The Tofalar language belongs to the taiga range of the Sayan subgroup of the Siberian (Eastern Turkic) group of the Turkic branch of the Altai language family.
Almost all Tofalars live in the west of the Nizhneudinsk district of the Irkutsk region, in the villages Alygdjer, Nerkha, Upper Gutara.
Until the early 20th century, the eight kinship-tribal unions (nen), the members of which supposedly originated from a common mythical ancestor, preserved their significance. There were also patriarchal kinship groups descending from real ancestors through parental lineage. Each such kinship group consisted of nuclear families. The families of one kinship group migrated together in summer and separately in winter.
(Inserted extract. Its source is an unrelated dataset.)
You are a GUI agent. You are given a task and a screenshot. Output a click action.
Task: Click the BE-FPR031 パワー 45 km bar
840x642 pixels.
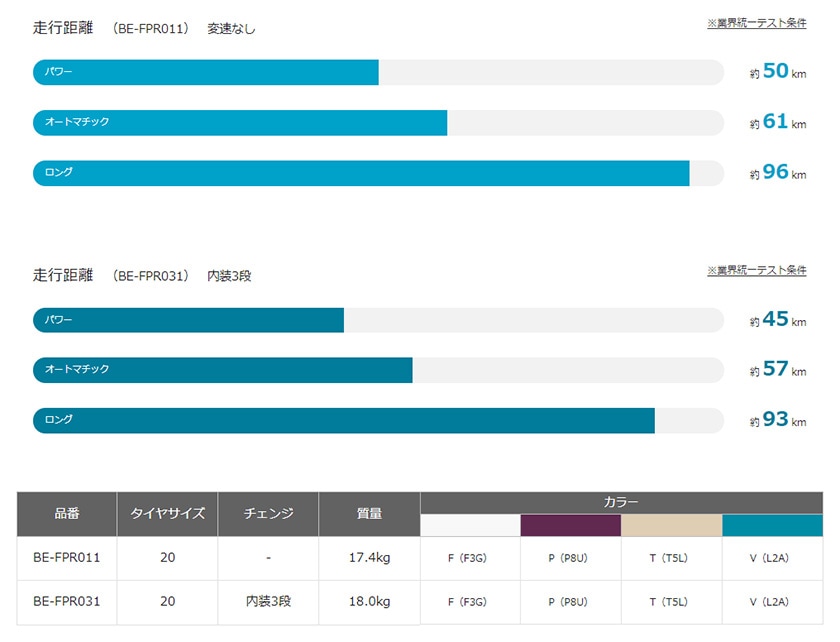click(378, 320)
The Tofalars are reindeer breeders and foragers; they also hunted bears, hoofed mammals (moose, elk, roe), fur animals (sable, squirrel, beaver, otter) using reindeer. Until the end of the 19th century, they hunted with bows and arrows. The Tofalars rode reindeer (including on hunts) and used them to transport cargo. They also milked reindeer. They rarely used them for meat, only in case of unlucky hunts. The crafts they practiced included processing birch bark, leather, horn and wood.
Until the 1970s the Tofalars lived in chums, pole-based conical constructions that in summer were covered with boiled birch bark and in winter by koshma blankets sewn from moose and elk skins or from felt. They bartered felt for fur from Tuvans and Buryats. Currently they mostly live in log buildings.
In the Tofalar diet, the bulbs of the yellow daylily played a very significant role; they were almost the single source of vitamins in the cold season; also significant were reindeer milk and meat (of elks, bears, musk deer, hares and other animals). Milk was drunk boiled, added to tea, in winter preserved frozen in cleaned-out elk stomachs and intestines.